By the transfer of movement from one segment on another one by use of protrusions 9 and cavities 18 as it is in the basic embodiment on Fig.1 to 8, the grinded potatoe would rotate together with the grinding segments and no grinding would be proceeded. Therefore it is necessary to ensure, that one group of segments rotates by each working movement in the opposite direction than the other group of segments.

This will be achieved just because of the above mentioned arrangement of at least three pinions 34, which are perpendicular after assembly to the axis of the grinding segments 5a, when these pinions 34 protrudes above the front surface of the rings 8 and they are in a mesh with front gearing 31 of the rings 8 of the grinding segments 5a. Due to pinions 34 the movement is transferred from one ring 8 to another in the opposite sense of rotation. So the grinded object is worked in two directions and there is no turning over. It is obvious that the teeth on the pinions and segments has to be done in such a way to enable optimal transfer of forces by minimalization of friction forces.

The casing 4 of the grinding device is snached into the palms of the user and turned over.
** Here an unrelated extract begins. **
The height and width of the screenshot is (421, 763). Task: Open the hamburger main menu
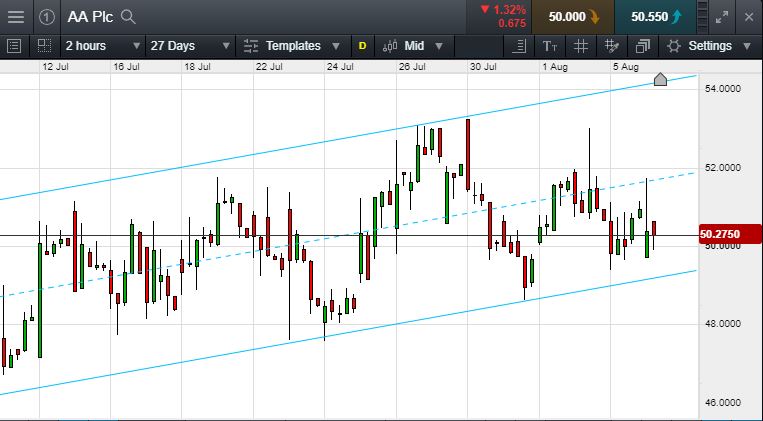(18, 16)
In the presented embodiment the casing is cylindrical but it can have another ergonomic shape to anable the fingers of the operator to be in the comfortable engagement. Because the average turn of the wrist is possible only in the range of about 90 ⁰ the variant from Fig 13 and 14 is chosen where there are two halves 1a, 1b which creates one grinding device.

Two halves can be used which turn independently to each other in such a manner that the operator gives rotation to each of the halves always in the opposite direction of the turning. The potatoe or carrot are grinded simultaneously from both sides and both halves are always in the engagement.

By such manual embodiment the contact engagement between the open front of one half 1a is provided by a front surface 30 of the highest segment with gearing 31 and of the open front of the other half 1b with the recess 33 of the highest segment with pinions 34. After the pressing-on of the halves 1a and 1b to each other the rotation given to the one of halves 1a, 1b gives automatically rotation to the other half so it is a compulsory rotation. The hand of the operator on the half with the compulsory rotation is also without engagement turning free with casing of that half. After the ending of the rotation scope of the driving half, the roles are changed and up to now free taken-along hand is again in the engagement in the opposite sence of the rotation and so it gives the compulsory rotation to the half which was driving a moment ago. So one continues until the whole vegetable is grinded. The advantage is in the better axis fixation of boths halves and the operator exercises only half-effort because in the each cycle one hand is not in engagement and relaxes.

The directions of the changing rotations are schematically expressed by arrows on the schematic view from outside on Fig. 14 where two interacting halves 1a and 1b of the manual embodiment which creates one grinding device can be seen.